Why should someone like me worry about the recession as much as I do? I didn’t have any money before it, and I won’t have any money after it. The housing it is now killing me to buy will cost less the next time I have to buy. I have more to gain than to lose.

For most of us, anxiety about the recession is misplaced. It is just more evidence of the way imitating the powerful harms us at the soul level. The people who have money have moved inside the rest of us and caused us to feel shabby because we don’t.

Despite the fact that I don’t respect rich people, I want nothing so much as to be just like them. I want to be what I disrespect. I am not unlike most Americans. We have been taught well that rich is better. What other reason can possibly be given for disproportionate tax structures? The rich need money more than we do. They need national flood insurance that requires all taxpayers to bail out those who enjoy second homes on ocean sites. We don’t have enough money for the homeless but we do have enough money to insure second homes.

Advertising is the engine of this favoritism. I can’t even ride a subway without having my greed reinforced. Surely a brand-name rice would make me feel better. It might even make me look richer.

Desire works in such a labyrinthine way that it would be hard to find the first knot it ties around our soul. Is it in grade school, as we dress like each other and declare “nerdy” anything that wasn’t bought yesterday? Do we parents tighten the noose of wealth by buying Christmas presents equal in sparkle to those of our children’s peers? Does the very commercialization of the Christ event bond us forever to the worship of wealth? Or is it the birthday party, which children associate with “what am I going to get?”

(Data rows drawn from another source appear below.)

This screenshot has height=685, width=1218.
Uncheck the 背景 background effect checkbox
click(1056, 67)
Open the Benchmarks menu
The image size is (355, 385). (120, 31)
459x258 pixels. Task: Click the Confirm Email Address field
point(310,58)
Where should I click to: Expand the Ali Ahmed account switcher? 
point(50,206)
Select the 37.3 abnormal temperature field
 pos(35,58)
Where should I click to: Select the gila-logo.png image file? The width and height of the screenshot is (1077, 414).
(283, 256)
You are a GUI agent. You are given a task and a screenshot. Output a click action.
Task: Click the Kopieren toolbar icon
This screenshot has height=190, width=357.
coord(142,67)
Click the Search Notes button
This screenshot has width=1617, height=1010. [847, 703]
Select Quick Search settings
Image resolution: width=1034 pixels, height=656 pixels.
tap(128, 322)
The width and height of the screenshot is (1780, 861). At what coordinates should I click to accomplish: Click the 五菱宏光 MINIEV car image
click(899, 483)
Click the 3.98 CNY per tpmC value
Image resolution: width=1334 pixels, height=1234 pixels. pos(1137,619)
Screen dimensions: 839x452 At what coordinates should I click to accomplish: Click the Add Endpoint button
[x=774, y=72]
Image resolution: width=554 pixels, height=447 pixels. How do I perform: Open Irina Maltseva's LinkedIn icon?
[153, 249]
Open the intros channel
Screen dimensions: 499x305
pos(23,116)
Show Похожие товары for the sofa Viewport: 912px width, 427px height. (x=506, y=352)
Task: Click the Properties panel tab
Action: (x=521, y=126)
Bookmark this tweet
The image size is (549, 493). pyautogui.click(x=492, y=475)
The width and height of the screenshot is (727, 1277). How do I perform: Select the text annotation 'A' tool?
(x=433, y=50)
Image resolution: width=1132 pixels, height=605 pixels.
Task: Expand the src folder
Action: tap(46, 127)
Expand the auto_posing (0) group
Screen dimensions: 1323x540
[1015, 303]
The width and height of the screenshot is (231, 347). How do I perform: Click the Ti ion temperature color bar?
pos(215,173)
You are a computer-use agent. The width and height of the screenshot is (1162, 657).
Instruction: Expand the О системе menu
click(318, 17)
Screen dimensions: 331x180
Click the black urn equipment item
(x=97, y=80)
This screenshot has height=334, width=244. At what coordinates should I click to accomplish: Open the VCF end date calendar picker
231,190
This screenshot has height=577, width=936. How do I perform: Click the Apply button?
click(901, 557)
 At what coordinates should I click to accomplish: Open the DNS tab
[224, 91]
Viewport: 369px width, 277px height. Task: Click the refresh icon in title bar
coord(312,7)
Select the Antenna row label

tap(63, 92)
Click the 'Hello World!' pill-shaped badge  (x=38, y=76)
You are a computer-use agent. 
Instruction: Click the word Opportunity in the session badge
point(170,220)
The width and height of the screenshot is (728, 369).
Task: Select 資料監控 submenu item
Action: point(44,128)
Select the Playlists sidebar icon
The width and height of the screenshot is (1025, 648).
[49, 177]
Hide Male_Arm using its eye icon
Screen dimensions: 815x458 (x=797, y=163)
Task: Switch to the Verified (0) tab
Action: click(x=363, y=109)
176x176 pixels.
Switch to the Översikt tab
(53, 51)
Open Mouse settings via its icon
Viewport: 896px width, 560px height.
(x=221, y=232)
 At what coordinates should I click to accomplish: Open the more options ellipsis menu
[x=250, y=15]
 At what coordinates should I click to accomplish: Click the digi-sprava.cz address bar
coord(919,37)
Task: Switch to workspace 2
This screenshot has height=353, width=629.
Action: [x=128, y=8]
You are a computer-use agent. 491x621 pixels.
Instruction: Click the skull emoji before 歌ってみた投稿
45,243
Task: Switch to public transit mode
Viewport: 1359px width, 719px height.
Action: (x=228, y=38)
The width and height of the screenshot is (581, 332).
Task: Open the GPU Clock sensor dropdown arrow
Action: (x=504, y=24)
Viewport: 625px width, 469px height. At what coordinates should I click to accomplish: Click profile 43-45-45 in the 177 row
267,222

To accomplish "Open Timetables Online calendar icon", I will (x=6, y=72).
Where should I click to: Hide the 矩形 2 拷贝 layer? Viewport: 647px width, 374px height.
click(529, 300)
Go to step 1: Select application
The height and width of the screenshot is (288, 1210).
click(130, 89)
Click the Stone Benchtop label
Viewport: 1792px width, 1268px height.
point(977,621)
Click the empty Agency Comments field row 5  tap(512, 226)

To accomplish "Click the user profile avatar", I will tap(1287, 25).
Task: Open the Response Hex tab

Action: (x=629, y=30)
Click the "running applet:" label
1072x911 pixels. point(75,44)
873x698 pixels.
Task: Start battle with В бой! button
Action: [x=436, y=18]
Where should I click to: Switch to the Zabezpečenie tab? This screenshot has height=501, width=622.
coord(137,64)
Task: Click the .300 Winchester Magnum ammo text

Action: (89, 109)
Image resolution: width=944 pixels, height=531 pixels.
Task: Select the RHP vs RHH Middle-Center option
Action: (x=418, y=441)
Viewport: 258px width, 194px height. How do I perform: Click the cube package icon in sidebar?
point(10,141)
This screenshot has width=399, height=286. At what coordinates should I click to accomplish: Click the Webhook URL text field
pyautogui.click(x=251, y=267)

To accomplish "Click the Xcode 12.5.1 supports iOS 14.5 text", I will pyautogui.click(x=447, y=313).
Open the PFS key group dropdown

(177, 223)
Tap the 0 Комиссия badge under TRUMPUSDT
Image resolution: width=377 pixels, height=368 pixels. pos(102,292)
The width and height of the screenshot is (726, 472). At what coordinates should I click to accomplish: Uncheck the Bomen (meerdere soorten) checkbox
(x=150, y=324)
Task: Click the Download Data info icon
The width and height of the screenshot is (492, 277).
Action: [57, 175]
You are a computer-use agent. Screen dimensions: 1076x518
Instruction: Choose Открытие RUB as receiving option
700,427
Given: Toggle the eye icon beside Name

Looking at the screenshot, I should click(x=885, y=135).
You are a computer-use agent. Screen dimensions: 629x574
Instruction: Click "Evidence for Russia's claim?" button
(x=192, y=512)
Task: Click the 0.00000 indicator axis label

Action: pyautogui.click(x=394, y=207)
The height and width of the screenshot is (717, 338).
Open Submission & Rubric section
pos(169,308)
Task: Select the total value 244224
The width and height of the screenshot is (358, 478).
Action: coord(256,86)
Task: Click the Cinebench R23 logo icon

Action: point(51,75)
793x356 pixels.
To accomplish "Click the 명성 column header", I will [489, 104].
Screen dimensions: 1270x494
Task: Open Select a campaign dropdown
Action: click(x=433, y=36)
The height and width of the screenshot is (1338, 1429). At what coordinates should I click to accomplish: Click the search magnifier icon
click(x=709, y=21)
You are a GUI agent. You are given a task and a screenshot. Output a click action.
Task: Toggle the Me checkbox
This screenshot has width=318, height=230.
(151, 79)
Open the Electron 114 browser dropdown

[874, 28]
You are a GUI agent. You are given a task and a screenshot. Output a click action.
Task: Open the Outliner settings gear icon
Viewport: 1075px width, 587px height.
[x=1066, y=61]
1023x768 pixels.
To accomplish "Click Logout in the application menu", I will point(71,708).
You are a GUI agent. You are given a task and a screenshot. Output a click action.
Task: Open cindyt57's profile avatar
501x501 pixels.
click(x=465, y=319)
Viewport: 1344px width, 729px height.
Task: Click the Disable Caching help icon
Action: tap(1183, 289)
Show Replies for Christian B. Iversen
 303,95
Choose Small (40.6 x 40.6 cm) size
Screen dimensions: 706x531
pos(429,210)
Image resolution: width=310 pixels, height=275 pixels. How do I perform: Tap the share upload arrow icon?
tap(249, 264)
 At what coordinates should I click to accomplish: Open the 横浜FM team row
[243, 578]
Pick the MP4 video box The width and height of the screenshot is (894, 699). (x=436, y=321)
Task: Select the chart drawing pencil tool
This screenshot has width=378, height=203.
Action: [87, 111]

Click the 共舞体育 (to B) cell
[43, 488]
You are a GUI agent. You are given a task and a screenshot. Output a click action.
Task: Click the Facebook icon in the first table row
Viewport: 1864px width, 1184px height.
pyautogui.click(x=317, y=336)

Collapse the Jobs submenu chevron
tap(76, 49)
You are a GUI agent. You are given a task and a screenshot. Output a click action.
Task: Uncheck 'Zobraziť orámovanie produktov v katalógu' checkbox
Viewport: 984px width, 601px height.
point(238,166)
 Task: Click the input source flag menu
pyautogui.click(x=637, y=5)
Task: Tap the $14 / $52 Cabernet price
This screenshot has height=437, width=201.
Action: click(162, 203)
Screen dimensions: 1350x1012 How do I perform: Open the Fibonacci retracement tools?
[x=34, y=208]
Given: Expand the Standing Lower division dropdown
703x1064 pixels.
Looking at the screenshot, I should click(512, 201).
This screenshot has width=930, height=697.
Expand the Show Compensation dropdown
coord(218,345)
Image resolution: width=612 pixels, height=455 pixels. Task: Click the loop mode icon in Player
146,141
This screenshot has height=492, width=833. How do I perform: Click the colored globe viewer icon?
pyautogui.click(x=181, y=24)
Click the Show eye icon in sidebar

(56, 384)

Money is everything to the generation coming of age in the nineties. I get a request for a wedding and all the questions are about costs. I am asked to do marital counseling of nonmembers and the first questions concern payment. If I do a baptism, somebody hands me an envelope. Do I remember these things happening all twenty years of my ministry? No. Am I glad to see all those envelopes? Yes. I have a daily feeling that I can hardly get by. Which is to say I live the anxiety of an internalized lie.

This generation already knows they don’t have enough money and that they will never have enough money. Middle-aged people like me are just beginning to figure that out. Or rather we are realizing that what we want is perpetually going to be bigger than what we can earn. We are realizing that our want has grown and that it has been encouraged to grow.

If a large part of our soul did not favor the rich, it would be easier to pity and oppose and refuse them. Loving mammon is our problem. It is not other people who love mammon: it is we who love mammon.

The first step toward disciplining our love of money is to recognize it. We would prefer to be rich. What we say against wealth is something we are saying against our own preferences. We should not be surprised at the paradox: even if we are not rich, we really do love money. But we should remember it. When we judge the rich, we judge ourselves. Judgment is the first step toward forgiveness. When we realize that we have internalized our greed, we have taken the first step toward becoming free of it.

When Bush sermonizes us with the trickle-down theory, just as Reagan did before him, enough of us believe him that we are able to deny the lived experience of trickle-down — which is that the rich spend most of their time peeing on the poor while laughing at the middle class. The rich patronize the middle class: you need us, they tell us. You need us. If you don’t keep our interest rates low enough, we won’t provide jobs for you. You need us. You couldn’t possibly be an economic actor on your own. This they say to the most sophisticated, democratic people on earth. We can control our own government but not the resources to run it. The resources have to be left to people above us.

People much less capable or educated than we managed their own economies for a long time. They bought and sold things they made and grew. They bought from each other and they sold to each other.

The recession is an opportunity to think a little differently about the big-ticket items. Like wealth, and what it takes away, while bringing goods and services much too close to our front doors. Like advertising, and the way every time we turn on the television we invite it into our homes to lie to us about what is important. Like children, and the kind of depression we have caused in them, by helping them to internalize their greed. Like our own paradoxical selves, people who are afraid because they have been taught to be afraid, and not because they have anything genuine to fear.

If I had my head attached to my body properly — instead of distorted by its internalized greed — I would see this recession as an enormous bonanza for the eastern end of Long Island, where I live. We could abolish cars. We could grow all our own food. We could keep the pollution out of our twentieth-century way of doing things. We could live on what we could fish and grow and make. We could control the population. We would have no need for a jetport. We could keep the seashores available to all the people and not to the few who could buy and fence them. We could give our children a dream large enough to live on — and show them a way of life in which hawks and fox and deer mattered as much as dollars. We could keep the North Fork from becoming the last link in the ugly, crowded strip that stretches from Boston to Washington. There would be no McDonald’s at which to spend more money than you need to spend on a hamburger. Thinking you have to have that kind of money to spend on that kind of food is a good definition of the internalized greed that makes people like me afraid of recessions — the soul bought by hamburgers.


Donna Schaper is a parish pastor in Riverhead, New York.